Information given START

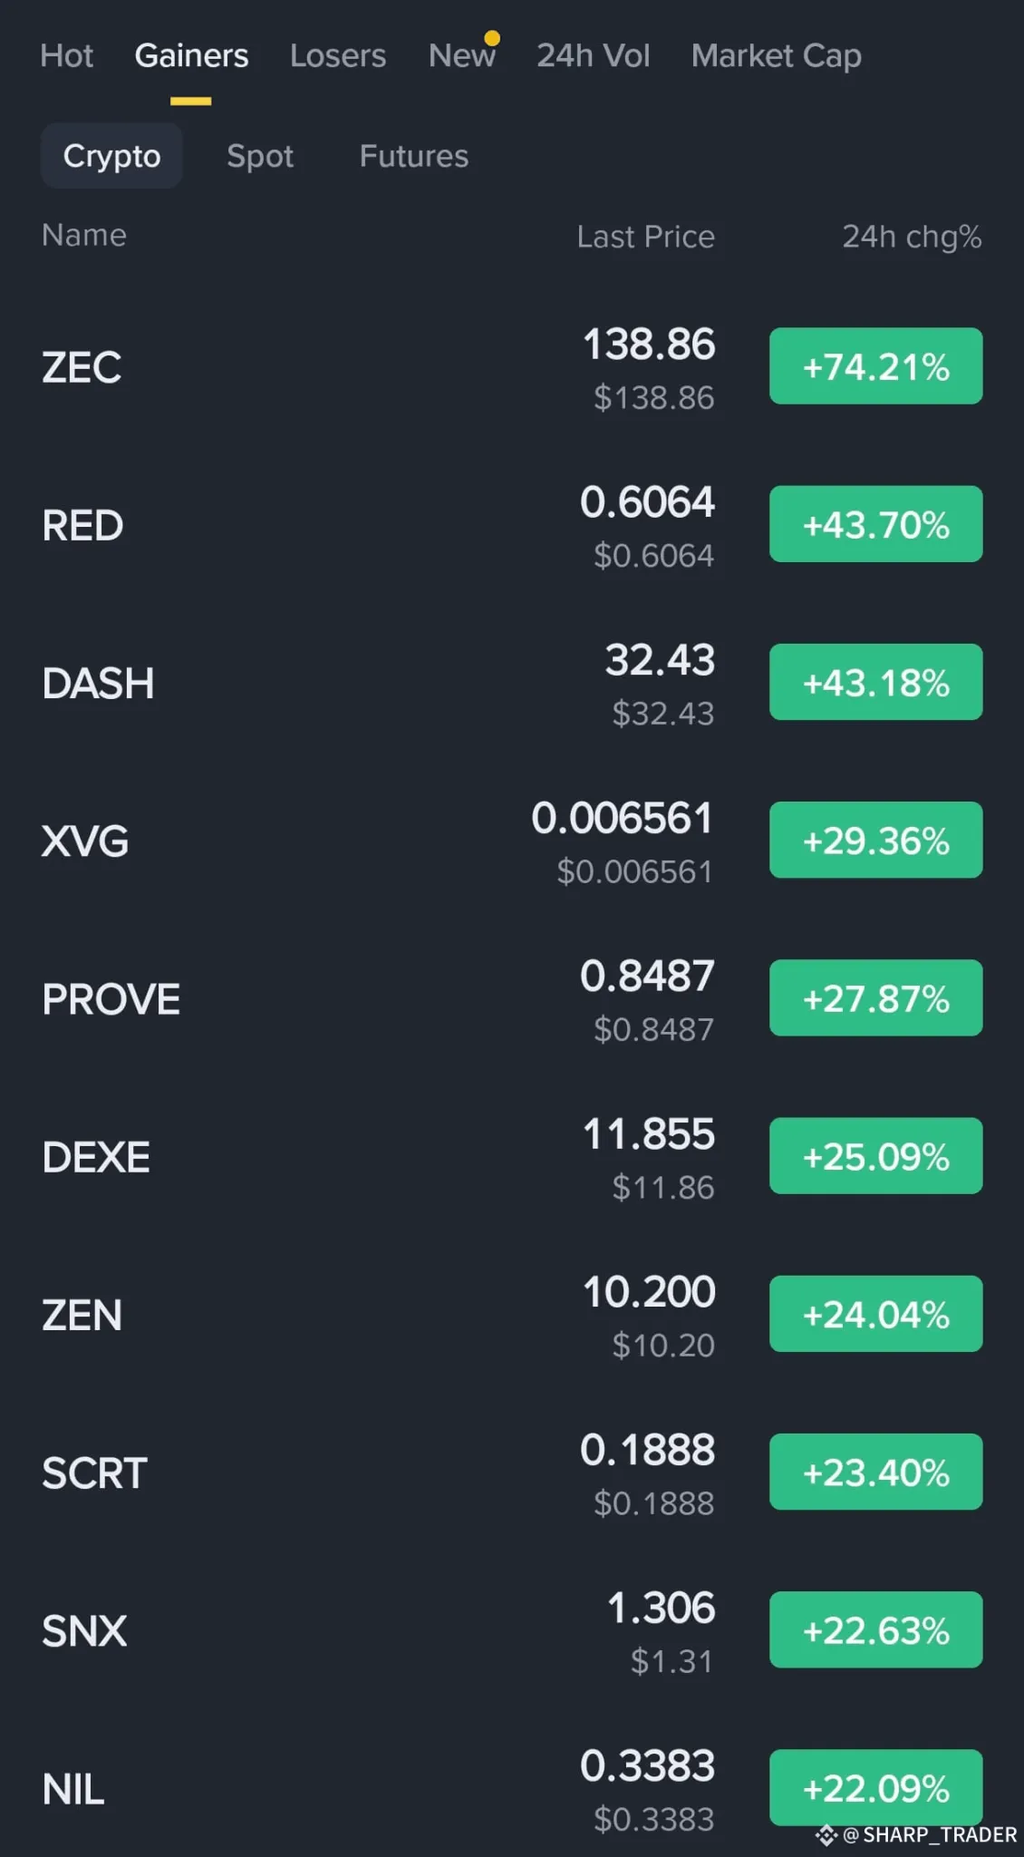Tap ZEC +74.21% change badge

point(875,366)
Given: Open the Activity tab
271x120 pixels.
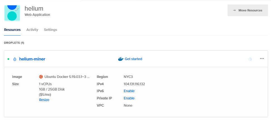Looking at the screenshot, I should point(32,30).
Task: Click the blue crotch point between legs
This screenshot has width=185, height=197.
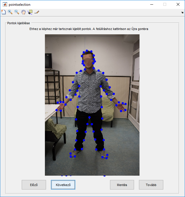Action: click(89, 117)
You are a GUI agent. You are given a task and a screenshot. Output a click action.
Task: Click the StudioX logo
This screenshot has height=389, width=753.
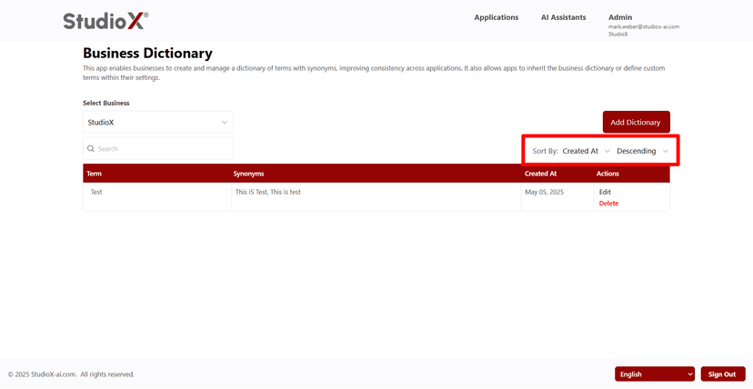click(105, 20)
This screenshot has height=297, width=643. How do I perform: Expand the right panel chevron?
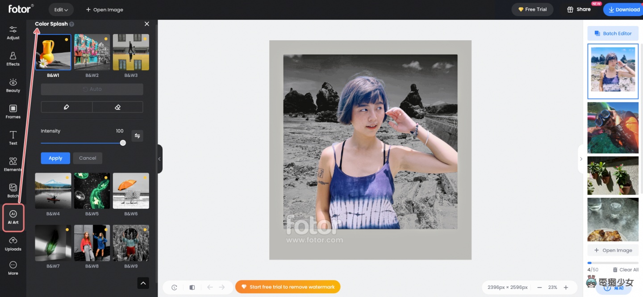click(581, 159)
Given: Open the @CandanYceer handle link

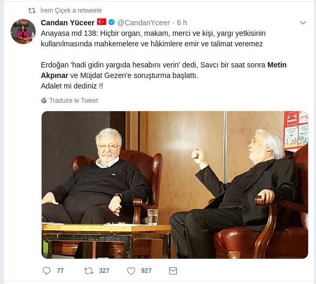Looking at the screenshot, I should tap(143, 23).
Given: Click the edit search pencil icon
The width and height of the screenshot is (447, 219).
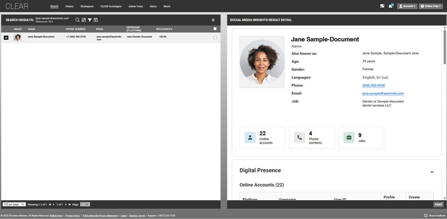Looking at the screenshot, I should [x=83, y=20].
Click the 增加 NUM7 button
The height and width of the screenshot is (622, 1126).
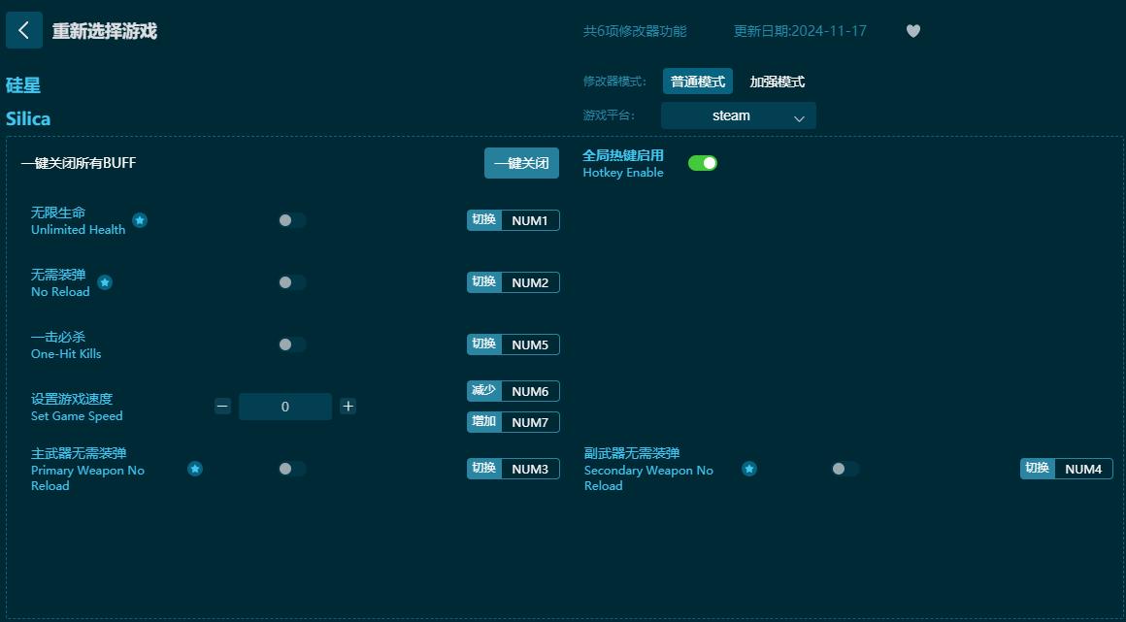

Information given END

● Problem statement:
Copy exactly the lines that run from the one containing "Click the 增加 NUM7 button" to the last line of the records, both included, and leave out every picture.

● Task solution:
Click the 增加 NUM7 button
The height and width of the screenshot is (622, 1126).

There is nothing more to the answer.